Advice & thoughts on DIY Recap/Restoration of vintage amp/equipment

I’m curious if many on here have done their own restoration and recaps of any vintage gear they may have now or had in the past. I have a late 80s Adcom GFA-2 that I bought used back in 1991 when in college. It’s been a reliable amp and I like the warm sound but I’ve noticed a loss of signal in the right channel at lower volume levels. It’s not consistent either in that the signal loss doesn’t happen all the time either. So in the process of trying to chase down a loose connection, I thought I’d also do a recap. My reasons for doing this are I hate bricking a functional piece of vintage audio equipment that can be fixed but also the sentimental fact that it was the first "real" hi-fi separate I bought.

Granted, this is not a high-end amp that I’m willing to spend several hundred dollars to restore and I’m in a city that has ZERO audio repair places (especially vintage gear) but I’m willing to buy a restore kit from HiFi Audio and do the recap myself. I’ve reasonable electronics skills but obviously, I’m not going to have all the necessary testing equipment as a professional repair shop would. It would very much be a part swap.

I’m curious if anyone has thoughts on whether it’s worth a DIY recap and if anyone has used the restore kits that HiFi Audio has on offer and what their experience was with the quality of parts in the kit.


I’ve done tube amps. I’d be reluctant to do sand amps. It you zap the transistors, you’re going to hurt. You could buy a working one on ebay.

I have done tuner, RTR, tubed preamp, never attempted on ss power amp, need some additional courage for that, but not in the need at the moment.

Is it worth the effort? Absolutely if you know what you are doing and not go crazy.


@noromance The amp works fine except for the occasional signal loss in the right channel. I'm thinking it's just a loose connection but since I'll be in checking contacts, I thought I'd recap since the caps are over 40yrs old. If the issue persists then it's not a big deal for me outside of the parts.

@petg60 working with capacitors doesn't scare me. The main thing is checking to make sure they're completely discharged before working on them and of course making sure you're not plugged in!

Did you make use of any special equipment on your SS repairs outside of a volt meter and soldering tool? I'm king of at odds about spending a $100 on parts to 'upgrade' the amp vs. finding a new amp altogether and just retiring the Adcom


no use of special equipment apart from vm and soldering tool. Of course both the rtr and preamp were checked on oscilloscope later. Tuner not yet.

Fix the problem first, then recap - otherwise you concatenate possible problems making it even more difficult to fix.  Also, I would make sure it is power amp and not the preamp (for instance volume control).  Once you are sure (by switching channels), that problem lies in the power amp, then problem is likely bad connection somewhere.  Intermittent problems are very hard to troubleshoot and at one point you may need schematics and some basic test equipment.

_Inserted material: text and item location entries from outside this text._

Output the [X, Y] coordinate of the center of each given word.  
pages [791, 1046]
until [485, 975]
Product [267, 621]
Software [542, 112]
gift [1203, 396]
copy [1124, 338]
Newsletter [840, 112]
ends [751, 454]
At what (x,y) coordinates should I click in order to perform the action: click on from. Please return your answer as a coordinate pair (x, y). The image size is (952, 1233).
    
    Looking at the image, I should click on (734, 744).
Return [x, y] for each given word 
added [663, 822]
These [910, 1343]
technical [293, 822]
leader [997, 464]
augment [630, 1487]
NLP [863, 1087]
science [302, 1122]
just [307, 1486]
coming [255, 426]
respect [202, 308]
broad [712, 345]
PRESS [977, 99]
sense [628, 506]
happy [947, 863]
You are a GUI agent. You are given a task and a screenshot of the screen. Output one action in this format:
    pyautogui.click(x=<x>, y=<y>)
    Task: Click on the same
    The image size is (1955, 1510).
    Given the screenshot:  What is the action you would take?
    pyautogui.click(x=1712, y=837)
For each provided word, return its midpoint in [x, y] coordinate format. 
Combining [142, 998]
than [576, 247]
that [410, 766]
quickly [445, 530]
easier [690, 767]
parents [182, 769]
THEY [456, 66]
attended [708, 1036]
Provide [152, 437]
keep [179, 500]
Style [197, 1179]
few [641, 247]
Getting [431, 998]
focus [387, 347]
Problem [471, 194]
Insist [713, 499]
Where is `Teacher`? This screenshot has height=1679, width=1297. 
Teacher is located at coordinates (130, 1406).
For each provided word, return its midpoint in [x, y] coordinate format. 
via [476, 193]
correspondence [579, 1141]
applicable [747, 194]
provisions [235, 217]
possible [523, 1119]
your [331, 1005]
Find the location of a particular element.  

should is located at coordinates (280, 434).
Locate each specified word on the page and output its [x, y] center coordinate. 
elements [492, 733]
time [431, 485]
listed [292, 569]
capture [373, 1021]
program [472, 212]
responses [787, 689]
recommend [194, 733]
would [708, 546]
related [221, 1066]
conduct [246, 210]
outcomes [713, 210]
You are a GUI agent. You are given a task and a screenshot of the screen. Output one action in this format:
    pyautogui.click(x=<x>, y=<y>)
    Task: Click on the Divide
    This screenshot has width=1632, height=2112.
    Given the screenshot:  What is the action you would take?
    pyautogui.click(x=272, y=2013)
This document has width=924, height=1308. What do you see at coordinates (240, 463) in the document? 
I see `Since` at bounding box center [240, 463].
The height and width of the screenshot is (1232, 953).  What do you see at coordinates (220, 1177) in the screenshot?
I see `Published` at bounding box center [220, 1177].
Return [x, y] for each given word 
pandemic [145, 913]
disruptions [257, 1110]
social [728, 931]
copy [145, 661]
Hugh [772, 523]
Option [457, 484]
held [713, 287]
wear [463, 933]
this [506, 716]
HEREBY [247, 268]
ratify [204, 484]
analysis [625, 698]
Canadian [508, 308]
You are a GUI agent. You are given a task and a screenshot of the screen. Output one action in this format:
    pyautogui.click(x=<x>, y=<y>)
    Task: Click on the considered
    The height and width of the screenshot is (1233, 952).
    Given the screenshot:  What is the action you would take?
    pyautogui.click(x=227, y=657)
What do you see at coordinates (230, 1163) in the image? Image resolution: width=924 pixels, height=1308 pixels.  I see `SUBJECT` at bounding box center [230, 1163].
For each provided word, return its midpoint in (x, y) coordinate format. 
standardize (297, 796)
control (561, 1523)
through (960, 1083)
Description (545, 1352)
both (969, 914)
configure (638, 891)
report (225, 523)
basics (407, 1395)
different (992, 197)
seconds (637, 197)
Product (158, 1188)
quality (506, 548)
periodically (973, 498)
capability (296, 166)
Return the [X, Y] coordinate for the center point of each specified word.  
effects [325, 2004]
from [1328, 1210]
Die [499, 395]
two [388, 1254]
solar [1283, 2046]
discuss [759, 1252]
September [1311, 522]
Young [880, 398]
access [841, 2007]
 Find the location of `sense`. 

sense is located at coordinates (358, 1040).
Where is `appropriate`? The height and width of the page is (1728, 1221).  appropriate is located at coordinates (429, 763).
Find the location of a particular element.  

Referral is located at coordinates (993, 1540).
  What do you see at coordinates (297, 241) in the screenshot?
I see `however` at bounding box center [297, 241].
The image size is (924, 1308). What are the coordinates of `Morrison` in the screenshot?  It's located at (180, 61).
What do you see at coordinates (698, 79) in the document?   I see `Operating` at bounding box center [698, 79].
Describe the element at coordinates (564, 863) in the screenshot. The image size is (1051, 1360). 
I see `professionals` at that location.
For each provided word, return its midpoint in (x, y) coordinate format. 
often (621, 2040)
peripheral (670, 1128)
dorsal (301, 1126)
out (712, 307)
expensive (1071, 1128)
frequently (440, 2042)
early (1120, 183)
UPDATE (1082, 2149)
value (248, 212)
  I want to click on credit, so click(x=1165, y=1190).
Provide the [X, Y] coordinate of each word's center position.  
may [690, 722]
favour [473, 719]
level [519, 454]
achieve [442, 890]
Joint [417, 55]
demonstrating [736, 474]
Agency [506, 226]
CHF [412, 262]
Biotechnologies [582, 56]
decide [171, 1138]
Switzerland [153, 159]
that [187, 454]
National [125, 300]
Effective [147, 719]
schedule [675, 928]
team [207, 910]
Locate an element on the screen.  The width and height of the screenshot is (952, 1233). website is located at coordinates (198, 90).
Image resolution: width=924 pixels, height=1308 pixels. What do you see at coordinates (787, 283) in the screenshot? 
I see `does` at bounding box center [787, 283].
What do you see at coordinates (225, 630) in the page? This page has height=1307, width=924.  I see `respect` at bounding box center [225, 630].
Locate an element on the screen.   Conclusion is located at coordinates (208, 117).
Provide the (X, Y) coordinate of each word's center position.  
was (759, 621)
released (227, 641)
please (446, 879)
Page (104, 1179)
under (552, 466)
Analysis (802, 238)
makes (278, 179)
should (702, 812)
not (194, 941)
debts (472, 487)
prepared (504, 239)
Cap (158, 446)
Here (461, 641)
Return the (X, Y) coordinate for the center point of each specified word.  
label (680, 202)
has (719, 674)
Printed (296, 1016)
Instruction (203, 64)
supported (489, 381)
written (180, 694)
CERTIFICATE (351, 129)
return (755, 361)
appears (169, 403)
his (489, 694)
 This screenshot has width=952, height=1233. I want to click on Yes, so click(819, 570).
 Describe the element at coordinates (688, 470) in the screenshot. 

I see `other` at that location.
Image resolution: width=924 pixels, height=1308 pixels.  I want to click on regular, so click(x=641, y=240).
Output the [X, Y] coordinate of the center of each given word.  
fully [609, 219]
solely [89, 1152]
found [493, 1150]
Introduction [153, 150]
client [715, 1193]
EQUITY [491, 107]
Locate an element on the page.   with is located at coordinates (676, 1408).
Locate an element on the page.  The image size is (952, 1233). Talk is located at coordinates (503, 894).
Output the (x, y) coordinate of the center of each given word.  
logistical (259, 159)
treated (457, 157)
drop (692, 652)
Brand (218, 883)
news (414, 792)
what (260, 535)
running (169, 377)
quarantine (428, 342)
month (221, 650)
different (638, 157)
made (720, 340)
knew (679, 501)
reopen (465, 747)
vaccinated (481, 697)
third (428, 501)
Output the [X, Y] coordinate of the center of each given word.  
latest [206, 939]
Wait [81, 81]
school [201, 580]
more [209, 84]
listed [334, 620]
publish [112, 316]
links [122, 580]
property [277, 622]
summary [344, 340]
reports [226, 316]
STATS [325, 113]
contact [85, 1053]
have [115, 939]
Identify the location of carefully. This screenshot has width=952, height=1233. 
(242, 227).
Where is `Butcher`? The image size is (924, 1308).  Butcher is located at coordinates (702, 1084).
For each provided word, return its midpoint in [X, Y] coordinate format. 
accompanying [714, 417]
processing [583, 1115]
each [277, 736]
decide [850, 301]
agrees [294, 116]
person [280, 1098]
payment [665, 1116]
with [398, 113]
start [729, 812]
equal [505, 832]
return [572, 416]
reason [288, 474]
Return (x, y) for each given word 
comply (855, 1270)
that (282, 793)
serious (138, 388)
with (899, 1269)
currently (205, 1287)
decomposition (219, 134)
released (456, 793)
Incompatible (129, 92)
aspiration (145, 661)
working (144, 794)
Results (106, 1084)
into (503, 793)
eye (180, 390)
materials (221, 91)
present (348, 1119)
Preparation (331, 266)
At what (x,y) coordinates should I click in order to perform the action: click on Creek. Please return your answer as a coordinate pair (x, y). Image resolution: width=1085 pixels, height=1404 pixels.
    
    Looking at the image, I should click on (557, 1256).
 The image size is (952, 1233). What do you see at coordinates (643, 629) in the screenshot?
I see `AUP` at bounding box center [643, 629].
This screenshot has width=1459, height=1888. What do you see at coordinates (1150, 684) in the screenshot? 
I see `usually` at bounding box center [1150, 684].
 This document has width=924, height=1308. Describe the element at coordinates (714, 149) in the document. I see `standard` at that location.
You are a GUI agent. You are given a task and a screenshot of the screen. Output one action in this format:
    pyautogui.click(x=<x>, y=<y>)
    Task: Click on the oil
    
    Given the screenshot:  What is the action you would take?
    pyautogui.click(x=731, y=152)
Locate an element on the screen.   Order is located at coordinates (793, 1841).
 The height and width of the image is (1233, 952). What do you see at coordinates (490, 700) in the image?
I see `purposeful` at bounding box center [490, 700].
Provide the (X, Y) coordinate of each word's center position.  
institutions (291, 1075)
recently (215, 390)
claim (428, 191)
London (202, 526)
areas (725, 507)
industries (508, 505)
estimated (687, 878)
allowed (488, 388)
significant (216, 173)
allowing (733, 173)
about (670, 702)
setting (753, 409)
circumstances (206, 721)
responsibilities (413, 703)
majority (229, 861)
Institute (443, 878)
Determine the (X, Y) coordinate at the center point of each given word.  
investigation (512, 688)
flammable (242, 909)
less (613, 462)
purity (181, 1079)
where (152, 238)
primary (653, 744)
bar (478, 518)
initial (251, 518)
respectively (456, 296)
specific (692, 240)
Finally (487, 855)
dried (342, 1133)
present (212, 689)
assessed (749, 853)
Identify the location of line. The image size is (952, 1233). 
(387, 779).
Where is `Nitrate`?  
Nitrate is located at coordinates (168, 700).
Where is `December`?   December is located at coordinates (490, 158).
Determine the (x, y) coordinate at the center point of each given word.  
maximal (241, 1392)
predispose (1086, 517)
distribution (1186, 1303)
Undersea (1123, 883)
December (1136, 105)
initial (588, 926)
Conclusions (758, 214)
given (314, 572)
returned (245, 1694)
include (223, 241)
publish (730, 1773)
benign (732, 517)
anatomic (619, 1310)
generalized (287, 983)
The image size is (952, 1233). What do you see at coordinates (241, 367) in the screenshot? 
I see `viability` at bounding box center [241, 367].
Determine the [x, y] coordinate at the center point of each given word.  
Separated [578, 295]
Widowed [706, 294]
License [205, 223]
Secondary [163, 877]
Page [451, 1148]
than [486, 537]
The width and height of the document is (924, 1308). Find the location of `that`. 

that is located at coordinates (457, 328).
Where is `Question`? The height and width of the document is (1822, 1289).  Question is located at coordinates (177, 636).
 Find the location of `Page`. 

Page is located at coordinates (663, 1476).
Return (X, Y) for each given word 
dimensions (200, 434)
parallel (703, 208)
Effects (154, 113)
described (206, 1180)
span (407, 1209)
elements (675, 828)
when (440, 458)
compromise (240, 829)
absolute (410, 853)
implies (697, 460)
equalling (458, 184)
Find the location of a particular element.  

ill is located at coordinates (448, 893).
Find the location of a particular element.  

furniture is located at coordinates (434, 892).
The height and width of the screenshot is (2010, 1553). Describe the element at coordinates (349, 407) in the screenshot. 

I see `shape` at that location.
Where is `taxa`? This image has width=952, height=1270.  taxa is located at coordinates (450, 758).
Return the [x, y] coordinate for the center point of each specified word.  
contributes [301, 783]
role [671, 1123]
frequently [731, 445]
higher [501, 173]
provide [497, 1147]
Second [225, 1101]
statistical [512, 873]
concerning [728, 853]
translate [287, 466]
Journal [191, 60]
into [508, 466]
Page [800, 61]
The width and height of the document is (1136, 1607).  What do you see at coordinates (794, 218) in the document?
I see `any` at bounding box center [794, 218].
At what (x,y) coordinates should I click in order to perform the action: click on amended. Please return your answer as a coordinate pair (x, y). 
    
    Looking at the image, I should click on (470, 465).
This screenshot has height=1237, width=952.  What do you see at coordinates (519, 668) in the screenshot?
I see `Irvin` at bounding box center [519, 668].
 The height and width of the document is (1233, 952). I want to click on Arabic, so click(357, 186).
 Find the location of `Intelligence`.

@kijanki  that's what I was thinking. I know the issue is located in the amp. When I disconnect it from the receiver and connect the speakers to the receiver I have no channel issues. I'm going to check connections first, give it a thorough cleaning and test again before I decide to recap. My first stop will be the speaker cable connections and work inward from there. Thanks!

Check the relay contacts, or just simply replace the relay since it is more than 30 years old.

Dirty relay contacts is a common problem in vintage gears.


@imhififan +1

If it is that old relays should be replaced anyway to avoid future problems.  It might be as simple as that.

I have a Pioneer SX-750 receiver that I bought new in 1977. A few years ago, I decided that it needed some work done on it, and I’ve had almost zero satisfaction taking it to a shop over the years. I went online to AudioKarma, then the Pioneer subforum, and a couple of great guys there walked me through the repair/renovation. It still cost several hundred dollars for tools and parts, and was slow as hell, between me educating myself on some stuff, coupled with posting a question and waiting for a reply. Still was pretty enjoyable.

@builder3 I've had hit-or-miss results with service shops in past and that were with the shop also being a dealer of the Marantz integrated amp I had years ago. I figured this old Adcom amp would make a good DIY project and an opportunity to sharpen my skills.  

I have recapped 5 amps- I left them unplugged for weeks on end; made sure the caps were fully drained; and replaced with higher quality caps of the same micro-farad value from Digikey. I am handy but not electronically trained. It wasn't that hard. You need a solder sucker. I suggest the electronic one if you are going to do this regularly. I also suggest a decent quality soldering unit.You can find lots of help online from various sources- especially on a  common amp like the Adcom. Good Luck.

@ovinewar1 Thanks for the tip on the solder sucker. I'll check out Digikey. I've had the amp disconnected and unplugged for about a month now. So I'm going to plan on doing my amp refresh over the New Year weekend.